**INSTRUCTIONS TO FOLLOW**: Copy out each line in the items below that contains the word "Screen".

**RECORDS**:
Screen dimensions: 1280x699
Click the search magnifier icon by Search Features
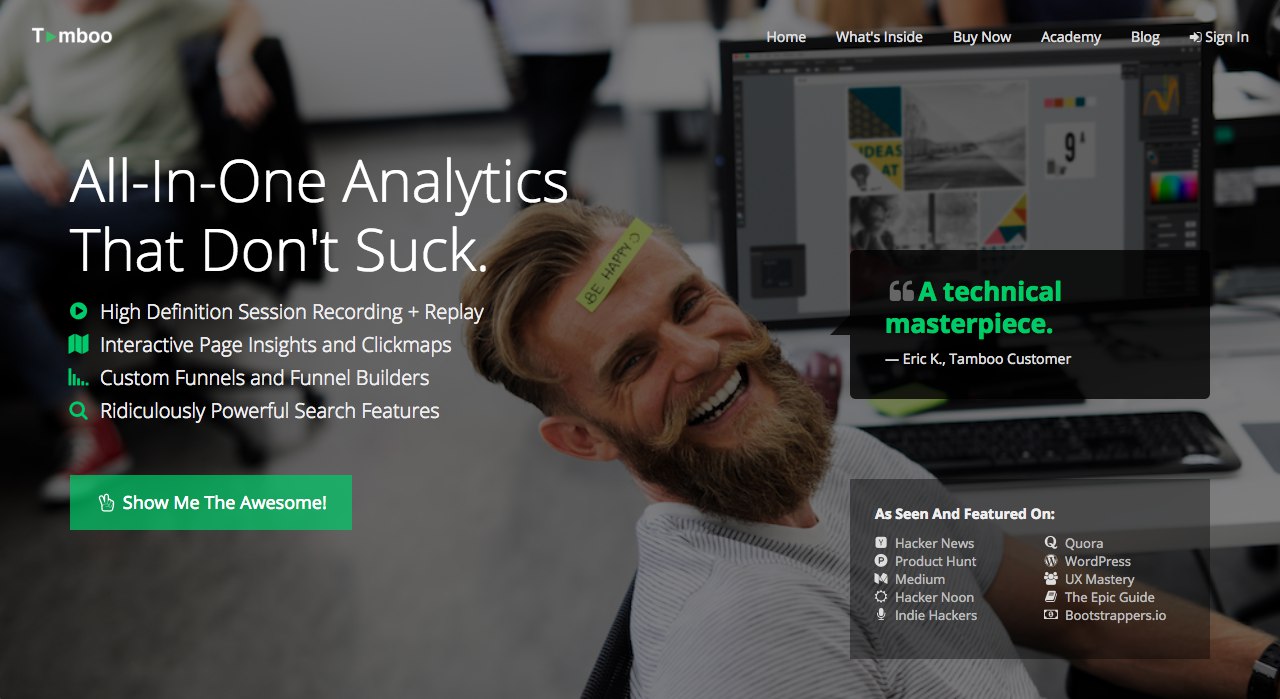coord(79,410)
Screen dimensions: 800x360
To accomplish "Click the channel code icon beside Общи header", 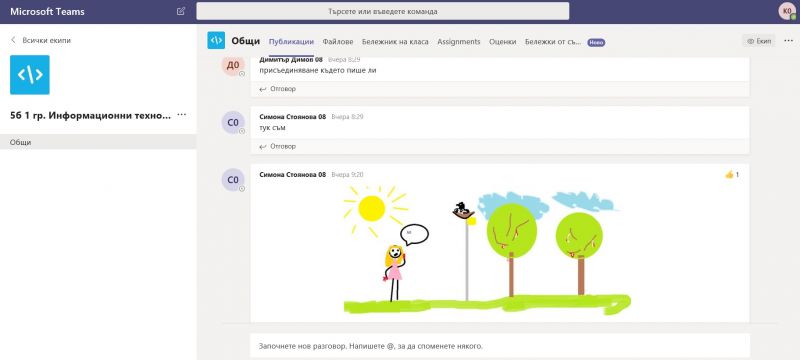I will coord(216,40).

**ANSWER BELOW**:
Screen dimensions: 1280x699
Screen dimensions: 800x360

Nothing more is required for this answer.